Step 4, continue traversing sample1 characters from subscript start until finding character yes "), record subscript end. The purpose of this is to record the end positions of the samples 1 and 2 that are different in structure, and facilitate subsequent deletion to obtain the CSS general formula.

Step 5, judging whether the start and the end meet any one of the conditions: start is 0 or end < start. If at least one is satisfied, jump to step 5.1. Otherwise jump to step 5.2. The purpose of this step is to verify the correctness of the above steps.

Step 5.1, newly creating a sample variable with the value of the shorter one of sample1 and sample 2. Go to step 6. The purpose of this step is to make the final CSS formula shorter.

And 5.2, the CSS general formula cannot be extracted, and error information is output. Go to step 11.

Step 6, it can be determined that the level where the subscripts start to end are located is the CSS level of the required labeling information, and the character string between the subscripts start to end in the sample (in this example, "9") is deleted. For example, the expressions "LI: nth-child (x)" and "LI: nth-of-type (x)" refer to the unique tags in the < LI > series tags, and the CSS general formula in which the required list information can be obtained by deleting the specific information is provided. Then, the symbol sequence of "nth-child ()" and "nth-of-type ()" in the level where start and end are located in sample is replaced by an empty character string.

Step 7, returning the sample as the final CSS formula, in this example, the final result of the CSS formula is "HTML > BODY > DIV, nth-of-type (5) > DIV, nth-of-type (2) > DIV, nth-of-type (1) > UL, nth-of-type (1) > LI > A, nth-of-type (1)", since this embodiment takes the title as an example, all titles of this list page can be selected from the obtained CSS formula. And then fields such as UrlModel, DataSource and the like in the template can be generated according to webpage information such as url links and the like, and required crawling information is manually input, so that the template is finally obtained and stored.

And 8, finishing template marking.

In the embodiment, in the template marking process, only the link CSS general formula of the detail page in the list page needs to be marked, the list page correctly displays the CSS general formula, the release time, the release author, the page turning button CSS general formula and the like, so that the crawler can accurately and efficiently extract data, the complexity of the time of the whole template marking process is only O (n), the speed is very high, and the efficiency of the crawler is further improved.

It should be understood that although the various steps in the flow charts of fig. 2-4 are shown in order as indicated by the arrows, the steps are not necessarily performed in order as indicated by the arrows. The steps are not performed in the exact order shown and described, and may be performed in other orders, unless explicitly stated otherwise. Moreover, at least some of the steps in fig. 2-4 may include multiple steps or multiple stages, which are not necessarily performed at the same time, but may be performed at different times, which are not necessarily performed in sequence, but may be performed in turn or alternately with other steps or at least some of the other steps.

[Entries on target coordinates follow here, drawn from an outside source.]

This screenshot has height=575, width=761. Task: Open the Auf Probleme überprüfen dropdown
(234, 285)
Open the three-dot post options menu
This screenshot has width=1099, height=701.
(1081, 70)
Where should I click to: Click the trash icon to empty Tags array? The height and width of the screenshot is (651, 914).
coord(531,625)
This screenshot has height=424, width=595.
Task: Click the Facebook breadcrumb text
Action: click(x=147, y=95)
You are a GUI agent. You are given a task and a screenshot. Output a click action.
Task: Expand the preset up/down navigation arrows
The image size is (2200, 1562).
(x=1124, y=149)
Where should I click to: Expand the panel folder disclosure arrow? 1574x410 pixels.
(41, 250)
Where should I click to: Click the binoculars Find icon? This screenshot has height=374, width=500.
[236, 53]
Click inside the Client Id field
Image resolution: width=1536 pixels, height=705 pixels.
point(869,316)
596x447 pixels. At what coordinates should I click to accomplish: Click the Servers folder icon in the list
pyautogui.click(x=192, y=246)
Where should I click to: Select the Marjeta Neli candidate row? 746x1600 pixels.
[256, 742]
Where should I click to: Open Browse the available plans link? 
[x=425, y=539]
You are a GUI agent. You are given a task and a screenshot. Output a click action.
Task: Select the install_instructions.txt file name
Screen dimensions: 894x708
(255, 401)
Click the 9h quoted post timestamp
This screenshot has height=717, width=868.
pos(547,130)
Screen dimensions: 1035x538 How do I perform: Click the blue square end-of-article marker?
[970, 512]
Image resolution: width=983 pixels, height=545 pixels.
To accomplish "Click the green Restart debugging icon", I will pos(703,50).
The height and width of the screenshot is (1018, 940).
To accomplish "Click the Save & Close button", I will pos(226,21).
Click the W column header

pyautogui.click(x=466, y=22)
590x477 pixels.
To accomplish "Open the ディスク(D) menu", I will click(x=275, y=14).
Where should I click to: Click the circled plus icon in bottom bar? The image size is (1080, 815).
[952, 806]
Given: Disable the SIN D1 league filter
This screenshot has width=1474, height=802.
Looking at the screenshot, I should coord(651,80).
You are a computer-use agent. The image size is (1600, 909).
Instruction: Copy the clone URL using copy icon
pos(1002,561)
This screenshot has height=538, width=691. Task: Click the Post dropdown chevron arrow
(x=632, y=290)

In one embodiment, as shown in fig. 6, there is provided a crawler apparatus based on Chrome plug-in, including: a task request module 601, a template request module 602 and a crawler module 603,

and the task request module 601 is configured to request a crawler task from the task scheduling center.

The template request module 602 is configured to perform template tagging on the target webpage in advance according to the crawler tagging template corresponding to the crawler task request.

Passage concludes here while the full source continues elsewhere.